MATERIAL SUPPLIED:
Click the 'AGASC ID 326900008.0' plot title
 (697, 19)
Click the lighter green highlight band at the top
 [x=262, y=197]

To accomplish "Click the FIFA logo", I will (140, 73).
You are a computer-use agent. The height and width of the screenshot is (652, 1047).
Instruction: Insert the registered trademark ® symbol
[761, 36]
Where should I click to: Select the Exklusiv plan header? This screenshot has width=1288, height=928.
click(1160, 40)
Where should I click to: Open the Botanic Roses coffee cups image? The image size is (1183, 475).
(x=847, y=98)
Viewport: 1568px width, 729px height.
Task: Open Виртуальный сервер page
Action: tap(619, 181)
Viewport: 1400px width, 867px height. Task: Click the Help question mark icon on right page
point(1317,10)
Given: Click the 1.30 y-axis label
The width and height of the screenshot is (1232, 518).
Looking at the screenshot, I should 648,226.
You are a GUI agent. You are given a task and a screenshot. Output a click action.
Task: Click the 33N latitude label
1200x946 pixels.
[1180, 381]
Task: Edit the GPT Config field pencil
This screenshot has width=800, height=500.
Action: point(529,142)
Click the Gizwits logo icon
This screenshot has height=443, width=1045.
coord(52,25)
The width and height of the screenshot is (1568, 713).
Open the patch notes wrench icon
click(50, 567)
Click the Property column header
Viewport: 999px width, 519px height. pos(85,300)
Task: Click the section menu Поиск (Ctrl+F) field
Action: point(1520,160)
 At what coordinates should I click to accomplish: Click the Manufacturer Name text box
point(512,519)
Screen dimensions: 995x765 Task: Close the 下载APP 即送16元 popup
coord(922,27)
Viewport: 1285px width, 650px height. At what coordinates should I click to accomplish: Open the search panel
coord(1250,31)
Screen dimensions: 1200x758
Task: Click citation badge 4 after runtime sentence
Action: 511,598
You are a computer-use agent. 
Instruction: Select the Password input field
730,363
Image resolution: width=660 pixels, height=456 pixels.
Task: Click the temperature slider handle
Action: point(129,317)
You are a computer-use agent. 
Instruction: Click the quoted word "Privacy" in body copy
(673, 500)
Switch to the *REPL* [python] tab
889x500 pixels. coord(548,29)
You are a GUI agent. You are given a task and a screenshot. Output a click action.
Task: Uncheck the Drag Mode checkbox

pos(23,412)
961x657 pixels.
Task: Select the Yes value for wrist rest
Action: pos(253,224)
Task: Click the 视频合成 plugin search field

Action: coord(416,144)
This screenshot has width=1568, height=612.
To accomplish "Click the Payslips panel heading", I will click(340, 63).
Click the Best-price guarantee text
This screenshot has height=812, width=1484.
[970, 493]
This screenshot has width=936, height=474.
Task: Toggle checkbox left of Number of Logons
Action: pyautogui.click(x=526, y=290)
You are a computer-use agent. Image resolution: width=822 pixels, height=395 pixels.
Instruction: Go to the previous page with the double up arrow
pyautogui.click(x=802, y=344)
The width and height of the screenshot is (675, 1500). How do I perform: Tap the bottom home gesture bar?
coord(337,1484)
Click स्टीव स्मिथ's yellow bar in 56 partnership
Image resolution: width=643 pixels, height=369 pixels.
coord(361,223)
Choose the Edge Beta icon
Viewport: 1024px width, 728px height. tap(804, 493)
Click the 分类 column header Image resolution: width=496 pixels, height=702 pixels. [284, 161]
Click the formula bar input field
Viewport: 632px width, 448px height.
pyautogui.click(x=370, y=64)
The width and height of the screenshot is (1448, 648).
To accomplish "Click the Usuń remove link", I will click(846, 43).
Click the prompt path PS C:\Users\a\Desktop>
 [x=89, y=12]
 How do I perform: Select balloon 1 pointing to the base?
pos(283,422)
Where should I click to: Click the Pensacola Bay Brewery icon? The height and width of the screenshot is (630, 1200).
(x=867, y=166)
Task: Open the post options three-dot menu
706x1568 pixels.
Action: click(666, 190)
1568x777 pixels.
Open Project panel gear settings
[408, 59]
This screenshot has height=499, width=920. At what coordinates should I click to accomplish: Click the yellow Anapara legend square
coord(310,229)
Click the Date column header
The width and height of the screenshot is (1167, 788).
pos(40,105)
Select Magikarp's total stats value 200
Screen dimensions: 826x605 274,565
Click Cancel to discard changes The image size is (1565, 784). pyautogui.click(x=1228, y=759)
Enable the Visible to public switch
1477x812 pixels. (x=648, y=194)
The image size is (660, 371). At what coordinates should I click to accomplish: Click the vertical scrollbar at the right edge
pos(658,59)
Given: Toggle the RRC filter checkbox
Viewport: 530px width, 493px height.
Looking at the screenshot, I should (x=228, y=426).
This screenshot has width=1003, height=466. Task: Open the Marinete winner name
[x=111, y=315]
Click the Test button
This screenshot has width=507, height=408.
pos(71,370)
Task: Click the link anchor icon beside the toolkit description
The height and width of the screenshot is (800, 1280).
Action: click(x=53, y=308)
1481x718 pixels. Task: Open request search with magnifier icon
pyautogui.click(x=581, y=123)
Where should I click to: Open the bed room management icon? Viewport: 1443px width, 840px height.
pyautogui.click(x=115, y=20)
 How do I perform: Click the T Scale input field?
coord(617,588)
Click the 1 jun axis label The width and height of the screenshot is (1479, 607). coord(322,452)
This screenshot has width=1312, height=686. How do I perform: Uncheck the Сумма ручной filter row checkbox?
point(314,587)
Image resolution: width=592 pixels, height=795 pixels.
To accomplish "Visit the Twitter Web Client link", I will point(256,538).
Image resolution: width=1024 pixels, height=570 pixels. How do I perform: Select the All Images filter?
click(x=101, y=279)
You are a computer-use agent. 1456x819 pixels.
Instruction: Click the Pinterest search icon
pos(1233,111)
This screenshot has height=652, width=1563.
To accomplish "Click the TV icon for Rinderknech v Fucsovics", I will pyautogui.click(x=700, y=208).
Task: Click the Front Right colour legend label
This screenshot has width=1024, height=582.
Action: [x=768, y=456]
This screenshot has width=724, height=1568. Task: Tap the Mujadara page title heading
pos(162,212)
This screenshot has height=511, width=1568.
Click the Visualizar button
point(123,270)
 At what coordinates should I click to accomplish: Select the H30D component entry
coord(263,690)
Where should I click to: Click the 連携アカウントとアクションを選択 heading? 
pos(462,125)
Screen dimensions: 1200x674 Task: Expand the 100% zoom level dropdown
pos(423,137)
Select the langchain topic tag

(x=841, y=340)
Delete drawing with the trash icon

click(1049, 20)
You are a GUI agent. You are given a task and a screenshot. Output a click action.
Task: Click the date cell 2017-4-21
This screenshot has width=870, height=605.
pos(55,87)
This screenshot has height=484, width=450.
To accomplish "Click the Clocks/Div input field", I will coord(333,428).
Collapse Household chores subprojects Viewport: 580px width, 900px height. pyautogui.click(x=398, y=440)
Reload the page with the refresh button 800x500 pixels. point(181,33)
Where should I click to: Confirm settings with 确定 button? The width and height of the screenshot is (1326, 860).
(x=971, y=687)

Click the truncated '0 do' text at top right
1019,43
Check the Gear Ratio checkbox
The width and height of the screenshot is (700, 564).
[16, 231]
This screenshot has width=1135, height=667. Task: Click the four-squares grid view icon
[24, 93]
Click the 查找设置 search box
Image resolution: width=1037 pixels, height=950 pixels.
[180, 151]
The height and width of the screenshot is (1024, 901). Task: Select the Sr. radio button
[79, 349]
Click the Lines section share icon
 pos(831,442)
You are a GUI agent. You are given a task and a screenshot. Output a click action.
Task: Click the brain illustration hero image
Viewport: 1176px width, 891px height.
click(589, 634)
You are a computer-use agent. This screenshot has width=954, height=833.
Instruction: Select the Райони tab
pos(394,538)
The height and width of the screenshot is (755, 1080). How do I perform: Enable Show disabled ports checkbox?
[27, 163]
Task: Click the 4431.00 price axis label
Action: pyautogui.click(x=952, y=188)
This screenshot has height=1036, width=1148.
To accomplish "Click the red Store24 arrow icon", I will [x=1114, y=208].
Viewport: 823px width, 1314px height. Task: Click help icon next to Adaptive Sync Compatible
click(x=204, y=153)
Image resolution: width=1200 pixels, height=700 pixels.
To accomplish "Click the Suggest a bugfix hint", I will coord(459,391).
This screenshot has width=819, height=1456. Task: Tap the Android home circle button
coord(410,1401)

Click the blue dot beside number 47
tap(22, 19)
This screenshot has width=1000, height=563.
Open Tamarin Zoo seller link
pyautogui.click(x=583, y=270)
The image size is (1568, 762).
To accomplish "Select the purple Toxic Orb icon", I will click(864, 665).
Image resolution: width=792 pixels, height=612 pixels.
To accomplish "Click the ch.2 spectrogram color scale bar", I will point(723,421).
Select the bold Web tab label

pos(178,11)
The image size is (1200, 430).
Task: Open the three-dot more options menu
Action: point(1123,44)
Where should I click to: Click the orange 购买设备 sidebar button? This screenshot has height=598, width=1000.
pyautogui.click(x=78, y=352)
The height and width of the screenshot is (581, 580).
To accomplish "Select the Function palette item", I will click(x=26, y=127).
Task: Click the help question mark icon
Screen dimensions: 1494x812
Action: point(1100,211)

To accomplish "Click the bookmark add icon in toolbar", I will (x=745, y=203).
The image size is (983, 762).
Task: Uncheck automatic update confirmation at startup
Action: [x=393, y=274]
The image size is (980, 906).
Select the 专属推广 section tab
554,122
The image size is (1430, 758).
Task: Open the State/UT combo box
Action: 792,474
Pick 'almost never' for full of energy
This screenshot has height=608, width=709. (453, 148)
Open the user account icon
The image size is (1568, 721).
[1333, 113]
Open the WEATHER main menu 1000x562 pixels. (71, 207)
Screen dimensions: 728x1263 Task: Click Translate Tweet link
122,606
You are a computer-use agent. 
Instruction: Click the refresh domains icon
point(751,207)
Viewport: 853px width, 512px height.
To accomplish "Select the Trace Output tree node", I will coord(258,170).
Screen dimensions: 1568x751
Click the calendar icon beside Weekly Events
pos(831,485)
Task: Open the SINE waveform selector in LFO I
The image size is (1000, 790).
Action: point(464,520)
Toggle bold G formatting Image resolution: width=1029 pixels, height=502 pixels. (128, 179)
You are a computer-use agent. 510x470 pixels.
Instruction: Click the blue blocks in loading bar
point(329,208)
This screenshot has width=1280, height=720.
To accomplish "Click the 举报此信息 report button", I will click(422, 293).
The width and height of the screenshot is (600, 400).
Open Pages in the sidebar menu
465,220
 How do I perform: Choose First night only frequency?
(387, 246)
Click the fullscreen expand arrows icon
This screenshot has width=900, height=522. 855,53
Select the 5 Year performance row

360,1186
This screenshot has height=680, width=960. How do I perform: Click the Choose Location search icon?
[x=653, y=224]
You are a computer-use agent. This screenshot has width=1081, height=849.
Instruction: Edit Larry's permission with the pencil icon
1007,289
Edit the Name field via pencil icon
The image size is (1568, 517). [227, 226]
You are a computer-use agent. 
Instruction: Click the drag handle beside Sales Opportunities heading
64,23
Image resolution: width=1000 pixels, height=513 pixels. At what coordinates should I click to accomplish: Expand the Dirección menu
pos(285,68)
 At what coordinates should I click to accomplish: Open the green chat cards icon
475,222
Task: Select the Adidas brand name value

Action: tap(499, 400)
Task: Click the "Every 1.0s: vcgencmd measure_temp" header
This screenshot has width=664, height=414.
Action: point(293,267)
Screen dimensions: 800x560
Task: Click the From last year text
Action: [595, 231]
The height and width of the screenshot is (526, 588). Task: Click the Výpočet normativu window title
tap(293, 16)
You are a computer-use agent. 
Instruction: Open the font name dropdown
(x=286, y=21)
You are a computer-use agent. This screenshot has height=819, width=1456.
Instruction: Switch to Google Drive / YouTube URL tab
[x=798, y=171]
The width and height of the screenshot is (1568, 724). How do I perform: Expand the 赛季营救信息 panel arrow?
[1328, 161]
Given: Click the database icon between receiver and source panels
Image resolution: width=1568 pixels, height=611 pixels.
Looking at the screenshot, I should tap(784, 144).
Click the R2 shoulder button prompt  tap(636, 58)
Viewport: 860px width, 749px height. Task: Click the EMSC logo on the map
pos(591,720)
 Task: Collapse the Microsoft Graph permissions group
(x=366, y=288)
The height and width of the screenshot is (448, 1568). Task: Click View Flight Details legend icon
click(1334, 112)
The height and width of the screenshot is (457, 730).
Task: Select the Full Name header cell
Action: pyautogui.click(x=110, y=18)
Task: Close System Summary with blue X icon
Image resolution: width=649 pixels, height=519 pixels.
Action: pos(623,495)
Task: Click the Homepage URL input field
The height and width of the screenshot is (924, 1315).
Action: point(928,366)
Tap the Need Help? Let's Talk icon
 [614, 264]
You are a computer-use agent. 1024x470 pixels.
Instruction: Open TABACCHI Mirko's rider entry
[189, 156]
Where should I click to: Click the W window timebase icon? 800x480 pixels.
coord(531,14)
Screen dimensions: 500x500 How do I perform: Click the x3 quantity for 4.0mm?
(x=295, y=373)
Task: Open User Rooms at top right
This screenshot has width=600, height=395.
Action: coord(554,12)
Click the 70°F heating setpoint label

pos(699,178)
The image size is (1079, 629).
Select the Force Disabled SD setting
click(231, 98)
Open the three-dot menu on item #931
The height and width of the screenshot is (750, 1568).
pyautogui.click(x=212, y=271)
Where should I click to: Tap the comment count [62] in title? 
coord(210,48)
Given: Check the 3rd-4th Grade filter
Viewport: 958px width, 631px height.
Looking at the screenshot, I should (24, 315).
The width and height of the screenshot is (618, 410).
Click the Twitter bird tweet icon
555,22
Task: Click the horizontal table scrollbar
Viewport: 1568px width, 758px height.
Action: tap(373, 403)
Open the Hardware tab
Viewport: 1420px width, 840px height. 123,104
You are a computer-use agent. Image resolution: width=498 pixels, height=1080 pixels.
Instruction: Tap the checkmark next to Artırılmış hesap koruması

INSTRUCTIONS FOR THE TASK: Retype the entries above exactly, but only from the line containing "Toggle bold G" through the line containing "This screenshot has width=1280, height=720.", both included.

SOLUTION TO THE EXERCISE:
Toggle bold G formatting Image resolution: width=1029 pixels, height=502 pixels. (128, 179)
You are a computer-use agent. 510x470 pixels.
Instruction: Click the blue blocks in loading bar
point(329,208)
This screenshot has width=1280, height=720.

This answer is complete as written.